> [Problem to solve]
Lines to return, exactly: from the line with "The image size is (1568, 752)." to the line with "Given: Open the Citation tab" in the entries below, both included.

> [Dataset records]
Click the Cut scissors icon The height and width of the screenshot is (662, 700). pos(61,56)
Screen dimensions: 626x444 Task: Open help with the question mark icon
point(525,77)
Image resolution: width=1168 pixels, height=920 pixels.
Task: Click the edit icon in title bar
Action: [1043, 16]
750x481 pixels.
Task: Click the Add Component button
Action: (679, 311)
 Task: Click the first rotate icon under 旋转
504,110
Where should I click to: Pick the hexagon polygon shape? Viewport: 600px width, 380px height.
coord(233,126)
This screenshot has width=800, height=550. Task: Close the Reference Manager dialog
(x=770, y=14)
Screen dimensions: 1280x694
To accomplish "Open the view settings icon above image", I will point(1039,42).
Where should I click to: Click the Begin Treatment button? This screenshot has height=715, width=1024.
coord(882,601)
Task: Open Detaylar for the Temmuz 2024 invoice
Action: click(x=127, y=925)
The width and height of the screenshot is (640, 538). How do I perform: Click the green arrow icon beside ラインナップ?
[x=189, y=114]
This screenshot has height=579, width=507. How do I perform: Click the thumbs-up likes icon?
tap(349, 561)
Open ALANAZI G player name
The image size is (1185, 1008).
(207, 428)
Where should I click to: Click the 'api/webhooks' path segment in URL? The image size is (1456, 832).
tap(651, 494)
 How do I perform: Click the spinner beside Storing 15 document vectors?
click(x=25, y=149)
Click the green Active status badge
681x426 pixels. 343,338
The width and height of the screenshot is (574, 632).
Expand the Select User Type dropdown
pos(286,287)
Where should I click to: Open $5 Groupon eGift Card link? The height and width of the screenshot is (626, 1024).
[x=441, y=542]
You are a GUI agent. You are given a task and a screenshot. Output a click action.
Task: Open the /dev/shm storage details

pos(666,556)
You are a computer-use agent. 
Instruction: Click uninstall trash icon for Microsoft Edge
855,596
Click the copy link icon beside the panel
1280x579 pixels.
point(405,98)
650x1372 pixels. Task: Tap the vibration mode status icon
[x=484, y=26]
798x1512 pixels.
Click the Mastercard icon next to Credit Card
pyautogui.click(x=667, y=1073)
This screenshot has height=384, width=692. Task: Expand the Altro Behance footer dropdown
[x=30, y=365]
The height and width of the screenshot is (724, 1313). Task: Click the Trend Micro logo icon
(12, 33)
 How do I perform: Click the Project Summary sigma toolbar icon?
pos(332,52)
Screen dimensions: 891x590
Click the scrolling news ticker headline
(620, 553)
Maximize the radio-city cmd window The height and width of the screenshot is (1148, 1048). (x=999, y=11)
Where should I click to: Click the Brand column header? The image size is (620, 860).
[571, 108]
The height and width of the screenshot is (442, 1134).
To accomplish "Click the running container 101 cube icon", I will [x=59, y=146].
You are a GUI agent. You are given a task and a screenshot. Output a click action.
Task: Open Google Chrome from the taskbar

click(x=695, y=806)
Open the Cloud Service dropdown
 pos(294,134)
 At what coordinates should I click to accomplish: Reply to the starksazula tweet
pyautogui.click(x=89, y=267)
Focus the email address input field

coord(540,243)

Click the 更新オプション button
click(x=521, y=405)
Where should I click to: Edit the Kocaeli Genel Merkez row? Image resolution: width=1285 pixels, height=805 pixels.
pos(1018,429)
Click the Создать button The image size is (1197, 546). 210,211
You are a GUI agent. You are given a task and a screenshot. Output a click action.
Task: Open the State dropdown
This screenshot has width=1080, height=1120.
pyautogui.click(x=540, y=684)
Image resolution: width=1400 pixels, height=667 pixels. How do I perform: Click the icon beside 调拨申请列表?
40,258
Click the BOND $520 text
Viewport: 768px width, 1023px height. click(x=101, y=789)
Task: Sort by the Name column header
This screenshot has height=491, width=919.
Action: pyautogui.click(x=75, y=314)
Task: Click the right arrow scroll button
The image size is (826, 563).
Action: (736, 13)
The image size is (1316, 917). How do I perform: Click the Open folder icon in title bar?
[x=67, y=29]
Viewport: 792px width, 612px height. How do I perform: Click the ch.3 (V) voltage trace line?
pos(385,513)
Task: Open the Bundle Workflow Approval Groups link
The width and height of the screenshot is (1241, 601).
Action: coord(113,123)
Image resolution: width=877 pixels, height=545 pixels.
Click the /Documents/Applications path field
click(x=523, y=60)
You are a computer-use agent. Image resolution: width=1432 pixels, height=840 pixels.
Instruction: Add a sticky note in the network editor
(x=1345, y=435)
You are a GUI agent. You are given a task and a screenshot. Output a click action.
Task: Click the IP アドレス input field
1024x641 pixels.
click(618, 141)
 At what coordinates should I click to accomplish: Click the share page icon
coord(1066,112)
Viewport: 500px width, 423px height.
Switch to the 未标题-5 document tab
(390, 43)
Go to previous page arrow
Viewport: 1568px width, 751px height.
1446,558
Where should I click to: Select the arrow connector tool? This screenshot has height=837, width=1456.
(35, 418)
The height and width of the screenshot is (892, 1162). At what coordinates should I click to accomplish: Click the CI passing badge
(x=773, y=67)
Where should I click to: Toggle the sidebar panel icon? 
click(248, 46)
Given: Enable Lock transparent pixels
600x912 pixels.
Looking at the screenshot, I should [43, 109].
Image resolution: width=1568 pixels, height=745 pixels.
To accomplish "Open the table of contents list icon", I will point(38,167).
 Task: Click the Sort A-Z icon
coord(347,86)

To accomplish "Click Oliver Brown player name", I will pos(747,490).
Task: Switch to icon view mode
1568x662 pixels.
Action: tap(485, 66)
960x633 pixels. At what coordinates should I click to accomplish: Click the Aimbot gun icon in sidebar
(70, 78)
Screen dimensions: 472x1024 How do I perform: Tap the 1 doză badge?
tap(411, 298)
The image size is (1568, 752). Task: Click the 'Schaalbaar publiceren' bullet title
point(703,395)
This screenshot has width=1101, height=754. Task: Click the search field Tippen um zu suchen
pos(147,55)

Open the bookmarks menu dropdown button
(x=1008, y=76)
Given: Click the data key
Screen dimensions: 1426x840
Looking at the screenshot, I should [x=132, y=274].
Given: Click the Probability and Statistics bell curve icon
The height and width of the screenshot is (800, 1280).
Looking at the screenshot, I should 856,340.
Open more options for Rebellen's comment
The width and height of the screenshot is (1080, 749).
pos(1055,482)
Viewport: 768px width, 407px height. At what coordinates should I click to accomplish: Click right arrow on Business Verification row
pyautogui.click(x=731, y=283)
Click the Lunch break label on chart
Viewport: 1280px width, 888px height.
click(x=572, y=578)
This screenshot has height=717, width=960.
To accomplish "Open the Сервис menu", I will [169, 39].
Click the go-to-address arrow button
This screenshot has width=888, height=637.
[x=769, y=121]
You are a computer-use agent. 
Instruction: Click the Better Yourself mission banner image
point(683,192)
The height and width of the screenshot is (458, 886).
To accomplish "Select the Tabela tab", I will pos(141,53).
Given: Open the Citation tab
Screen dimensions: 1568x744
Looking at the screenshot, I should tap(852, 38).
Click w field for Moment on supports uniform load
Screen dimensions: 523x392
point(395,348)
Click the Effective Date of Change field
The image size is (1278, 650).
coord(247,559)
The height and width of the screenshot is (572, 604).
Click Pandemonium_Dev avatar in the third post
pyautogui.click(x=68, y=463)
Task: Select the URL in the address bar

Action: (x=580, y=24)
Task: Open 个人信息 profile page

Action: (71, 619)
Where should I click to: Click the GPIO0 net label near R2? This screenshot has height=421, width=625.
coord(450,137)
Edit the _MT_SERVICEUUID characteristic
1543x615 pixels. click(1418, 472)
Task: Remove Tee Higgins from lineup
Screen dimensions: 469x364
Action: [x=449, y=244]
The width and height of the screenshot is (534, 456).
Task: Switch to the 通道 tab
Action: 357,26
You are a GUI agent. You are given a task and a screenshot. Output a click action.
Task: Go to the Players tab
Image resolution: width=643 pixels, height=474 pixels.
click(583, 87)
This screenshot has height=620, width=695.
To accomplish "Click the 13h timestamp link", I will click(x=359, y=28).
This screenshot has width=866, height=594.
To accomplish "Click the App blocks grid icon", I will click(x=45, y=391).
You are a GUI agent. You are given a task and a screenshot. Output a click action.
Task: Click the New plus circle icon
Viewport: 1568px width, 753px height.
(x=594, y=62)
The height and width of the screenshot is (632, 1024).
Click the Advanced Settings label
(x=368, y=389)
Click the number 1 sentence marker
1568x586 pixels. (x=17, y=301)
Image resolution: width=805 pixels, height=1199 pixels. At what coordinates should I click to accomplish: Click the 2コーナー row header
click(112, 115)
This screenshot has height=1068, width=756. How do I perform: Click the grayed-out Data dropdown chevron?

> [Answer to the exercise]
The image size is (1568, 752). Task: Click the 'Schaalbaar publiceren' bullet title
point(703,395)
This screenshot has width=1101, height=754. Task: Click the search field Tippen um zu suchen
pos(147,55)

Open the bookmarks menu dropdown button
(x=1008, y=76)
Given: Click the data key
Screen dimensions: 1426x840
Looking at the screenshot, I should [x=132, y=274].
Given: Click the Probability and Statistics bell curve icon
The height and width of the screenshot is (800, 1280).
Looking at the screenshot, I should 856,340.
Open more options for Rebellen's comment
The width and height of the screenshot is (1080, 749).
pos(1055,482)
Viewport: 768px width, 407px height. At what coordinates should I click to accomplish: Click right arrow on Business Verification row
pyautogui.click(x=731, y=283)
Click the Lunch break label on chart
Viewport: 1280px width, 888px height.
click(x=572, y=578)
This screenshot has height=717, width=960.
To accomplish "Open the Сервис menu", I will [169, 39].
Click the go-to-address arrow button
This screenshot has width=888, height=637.
[x=769, y=121]
You are a computer-use agent. 
Instruction: Click the Better Yourself mission banner image
point(683,192)
The height and width of the screenshot is (458, 886).
To accomplish "Select the Tabela tab", I will pos(141,53).
Given: Open the Citation tab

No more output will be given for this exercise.